Learning About Respiratory Failure in Children
What is respiratory failure?
Your lungs give your body oxygen when you breathe. They also remove the waste product carbon dioxide from your body. Respiratory failure happens when the lungs aren't able to move enough oxygen into the blood and move enough carbon dioxide out of the blood. This is a severe problem.
Respiratory failure can happen quickly or it can happen over time. When it happens quickly, it may need to be treated in intensive care. When it happens over time, it may need to be treated at home on an ongoing basis.
Many things can cause lung failure. They include pneumonia and other serious infections, weak respiratory muscles, and problems with the airway. The doctor will look for the cause of the problem and then treat it if possible.
How is it treated?
To help your child's lungs get enough oxygen, the doctor may use a few devices. These vary in how much oxygen they give and how they help your child breathe. They are:
- A nasal cannula (say "KAN-yuh-luh"). This is a thin tube with two prongs that fit just inside your child's nose.
- A special face mask that delivers more oxygen. There are different kinds. A face mask with a bag on one end is called a non-rebreather mask.
- A high-flow nasal cannula. It can warm and wet the oxygen it delivers, so getting high amounts of oxygen feels better to your child.
- A nasal or a face mask attached to a bi-level positive airway pressure (BiPAP) machine. These machines use different air pressures to help your child breathe in and out and can also give oxygen.
- A ventilator that helps your child breathe or that breathes for them. It controls how much air and oxygen flow into the lungs. This machine is connected to either a breathing tube in your child's windpipe or to a tracheostomy tube placed in your child's neck. Placing the tubes can be uncomfortable, so your child may get medicine to help them relax or sleep.

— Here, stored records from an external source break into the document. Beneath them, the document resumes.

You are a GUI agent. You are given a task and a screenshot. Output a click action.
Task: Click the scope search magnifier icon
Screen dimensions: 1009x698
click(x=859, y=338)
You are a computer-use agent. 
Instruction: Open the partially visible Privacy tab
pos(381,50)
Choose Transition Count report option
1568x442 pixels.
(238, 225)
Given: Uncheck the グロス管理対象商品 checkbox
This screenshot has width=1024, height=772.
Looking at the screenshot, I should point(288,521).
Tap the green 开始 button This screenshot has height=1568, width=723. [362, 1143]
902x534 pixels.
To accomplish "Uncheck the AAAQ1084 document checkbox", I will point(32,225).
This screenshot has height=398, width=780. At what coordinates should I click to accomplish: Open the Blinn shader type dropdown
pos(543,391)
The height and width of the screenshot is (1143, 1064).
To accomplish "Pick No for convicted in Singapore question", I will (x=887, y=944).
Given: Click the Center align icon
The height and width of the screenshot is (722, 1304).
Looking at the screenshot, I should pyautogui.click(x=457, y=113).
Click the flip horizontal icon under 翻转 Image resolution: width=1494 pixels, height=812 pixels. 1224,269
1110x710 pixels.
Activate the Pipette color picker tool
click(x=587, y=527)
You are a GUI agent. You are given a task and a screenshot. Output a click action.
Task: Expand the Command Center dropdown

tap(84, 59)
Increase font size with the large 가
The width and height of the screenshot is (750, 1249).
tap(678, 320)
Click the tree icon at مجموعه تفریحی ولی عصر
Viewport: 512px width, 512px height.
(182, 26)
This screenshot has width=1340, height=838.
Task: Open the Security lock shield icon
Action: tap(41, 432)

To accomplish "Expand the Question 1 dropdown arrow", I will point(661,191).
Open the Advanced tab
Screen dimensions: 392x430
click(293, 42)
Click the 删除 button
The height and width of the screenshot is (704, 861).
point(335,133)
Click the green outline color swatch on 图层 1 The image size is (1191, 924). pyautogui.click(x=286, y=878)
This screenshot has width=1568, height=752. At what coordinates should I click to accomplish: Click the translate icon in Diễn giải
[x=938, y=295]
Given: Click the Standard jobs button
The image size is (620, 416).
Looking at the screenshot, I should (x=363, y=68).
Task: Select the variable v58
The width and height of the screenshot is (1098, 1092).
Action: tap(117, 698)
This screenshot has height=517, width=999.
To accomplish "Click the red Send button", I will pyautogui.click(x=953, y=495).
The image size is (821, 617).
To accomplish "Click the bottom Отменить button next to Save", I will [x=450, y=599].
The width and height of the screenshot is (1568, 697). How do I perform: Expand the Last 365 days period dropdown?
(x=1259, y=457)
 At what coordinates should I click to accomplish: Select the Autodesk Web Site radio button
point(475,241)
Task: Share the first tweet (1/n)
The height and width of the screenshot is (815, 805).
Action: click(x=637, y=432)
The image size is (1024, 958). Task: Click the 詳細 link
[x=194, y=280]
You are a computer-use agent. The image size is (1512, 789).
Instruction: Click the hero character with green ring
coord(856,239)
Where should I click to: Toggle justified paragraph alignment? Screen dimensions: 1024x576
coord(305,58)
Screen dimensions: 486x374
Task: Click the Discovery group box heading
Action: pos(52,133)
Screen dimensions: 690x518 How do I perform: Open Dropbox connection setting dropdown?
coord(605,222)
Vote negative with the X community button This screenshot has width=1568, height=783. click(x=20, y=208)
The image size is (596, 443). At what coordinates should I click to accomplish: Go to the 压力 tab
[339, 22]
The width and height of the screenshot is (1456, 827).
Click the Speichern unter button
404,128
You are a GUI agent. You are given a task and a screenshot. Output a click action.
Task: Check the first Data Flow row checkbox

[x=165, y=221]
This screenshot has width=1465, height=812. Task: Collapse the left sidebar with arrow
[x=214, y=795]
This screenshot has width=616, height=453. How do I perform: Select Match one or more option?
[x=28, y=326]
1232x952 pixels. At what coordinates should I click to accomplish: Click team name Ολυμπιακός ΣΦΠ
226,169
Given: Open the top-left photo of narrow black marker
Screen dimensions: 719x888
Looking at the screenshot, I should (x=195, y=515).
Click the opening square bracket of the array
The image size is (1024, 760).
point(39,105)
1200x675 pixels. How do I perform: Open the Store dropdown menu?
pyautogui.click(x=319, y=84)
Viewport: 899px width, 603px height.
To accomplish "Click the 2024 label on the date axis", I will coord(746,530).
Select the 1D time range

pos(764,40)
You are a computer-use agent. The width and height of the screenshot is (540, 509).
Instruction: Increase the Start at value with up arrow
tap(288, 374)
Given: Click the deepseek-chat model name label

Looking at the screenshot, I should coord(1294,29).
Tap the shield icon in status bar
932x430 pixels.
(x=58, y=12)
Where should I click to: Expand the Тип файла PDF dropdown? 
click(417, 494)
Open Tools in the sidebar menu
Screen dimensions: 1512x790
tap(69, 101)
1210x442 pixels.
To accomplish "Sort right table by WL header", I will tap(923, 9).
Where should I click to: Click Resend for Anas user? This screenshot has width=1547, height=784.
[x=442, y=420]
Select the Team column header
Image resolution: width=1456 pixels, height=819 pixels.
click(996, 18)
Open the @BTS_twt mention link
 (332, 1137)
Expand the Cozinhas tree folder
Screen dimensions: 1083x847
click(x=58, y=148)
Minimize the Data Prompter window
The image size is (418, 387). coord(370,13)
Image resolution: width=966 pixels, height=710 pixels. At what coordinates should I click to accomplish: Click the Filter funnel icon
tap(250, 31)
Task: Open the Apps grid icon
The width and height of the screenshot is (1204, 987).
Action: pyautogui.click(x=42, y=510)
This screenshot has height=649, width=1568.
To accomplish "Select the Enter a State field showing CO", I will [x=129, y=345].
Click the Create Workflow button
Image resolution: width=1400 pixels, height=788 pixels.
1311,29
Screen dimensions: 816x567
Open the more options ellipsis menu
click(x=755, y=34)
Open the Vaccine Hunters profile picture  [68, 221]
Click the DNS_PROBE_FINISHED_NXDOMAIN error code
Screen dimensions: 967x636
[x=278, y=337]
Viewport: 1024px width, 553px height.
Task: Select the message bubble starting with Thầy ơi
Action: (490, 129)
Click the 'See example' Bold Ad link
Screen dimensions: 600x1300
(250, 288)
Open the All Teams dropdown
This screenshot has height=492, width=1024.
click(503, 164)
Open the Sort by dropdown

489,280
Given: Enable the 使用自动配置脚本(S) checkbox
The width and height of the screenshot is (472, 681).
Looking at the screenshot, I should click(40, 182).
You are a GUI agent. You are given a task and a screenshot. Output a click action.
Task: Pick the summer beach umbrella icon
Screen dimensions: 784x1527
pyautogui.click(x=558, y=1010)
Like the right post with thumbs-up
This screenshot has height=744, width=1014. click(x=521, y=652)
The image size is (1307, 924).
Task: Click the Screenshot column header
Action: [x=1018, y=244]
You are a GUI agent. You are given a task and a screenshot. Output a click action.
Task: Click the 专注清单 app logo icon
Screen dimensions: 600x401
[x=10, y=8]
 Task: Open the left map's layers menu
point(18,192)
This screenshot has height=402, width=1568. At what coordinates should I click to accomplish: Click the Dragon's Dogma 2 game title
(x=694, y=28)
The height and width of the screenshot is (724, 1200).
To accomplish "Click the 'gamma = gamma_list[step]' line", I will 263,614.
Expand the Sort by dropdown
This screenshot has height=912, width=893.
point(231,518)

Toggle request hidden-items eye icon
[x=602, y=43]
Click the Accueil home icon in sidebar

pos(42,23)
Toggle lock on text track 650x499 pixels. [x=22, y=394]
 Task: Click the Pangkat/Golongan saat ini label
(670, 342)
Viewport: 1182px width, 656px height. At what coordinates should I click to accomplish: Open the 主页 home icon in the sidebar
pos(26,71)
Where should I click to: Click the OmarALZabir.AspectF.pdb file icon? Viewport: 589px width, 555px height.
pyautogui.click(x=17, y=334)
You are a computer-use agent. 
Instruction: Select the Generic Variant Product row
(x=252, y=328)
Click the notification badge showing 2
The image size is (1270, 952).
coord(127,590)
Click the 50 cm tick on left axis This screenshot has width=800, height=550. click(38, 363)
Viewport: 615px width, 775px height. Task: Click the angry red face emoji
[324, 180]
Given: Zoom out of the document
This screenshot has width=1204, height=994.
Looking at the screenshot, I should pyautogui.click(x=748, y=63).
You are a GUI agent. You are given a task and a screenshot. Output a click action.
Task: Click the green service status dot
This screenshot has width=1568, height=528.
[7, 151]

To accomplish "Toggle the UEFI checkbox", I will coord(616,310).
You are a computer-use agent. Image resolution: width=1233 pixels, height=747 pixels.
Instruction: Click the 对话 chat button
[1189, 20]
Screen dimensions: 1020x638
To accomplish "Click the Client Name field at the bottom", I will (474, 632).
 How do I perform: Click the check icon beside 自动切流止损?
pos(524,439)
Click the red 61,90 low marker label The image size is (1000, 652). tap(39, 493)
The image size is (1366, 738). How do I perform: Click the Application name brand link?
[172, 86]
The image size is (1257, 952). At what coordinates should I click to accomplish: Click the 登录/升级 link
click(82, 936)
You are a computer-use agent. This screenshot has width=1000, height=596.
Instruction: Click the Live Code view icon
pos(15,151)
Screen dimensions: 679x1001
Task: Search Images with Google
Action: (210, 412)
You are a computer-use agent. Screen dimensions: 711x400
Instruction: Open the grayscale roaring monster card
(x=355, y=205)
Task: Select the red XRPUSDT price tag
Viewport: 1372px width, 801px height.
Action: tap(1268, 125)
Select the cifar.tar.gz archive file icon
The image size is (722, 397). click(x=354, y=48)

They also will get fluid through an intravenous (I.V.) tube.
- Your doctor might suggest a tracheostomy tube if they think your child will need breathing support for a long time. Your child might also need a tracheostomy tube if doctors cannot place a breathing tube through your child’s mouth and into their windpipe (called an endotracheal tube). The tracheostomy tube is not uncomfortable for your child.
Your child will get regular tests to see how much oxygen is in their blood. Tests also can show how well their lungs are working. These tests help the doctor adjust the machines and oxygen supply.
The doctor will watch your child closely.
Follow-up care is a key part of your child's treatment and safety. Be sure to make and go to all appointments, and call your doctor or nurse advice line (811 in most provinces and territories) if your child is having problems. It's also a good idea to know your child's test results and keep a list of the medicines your child takes.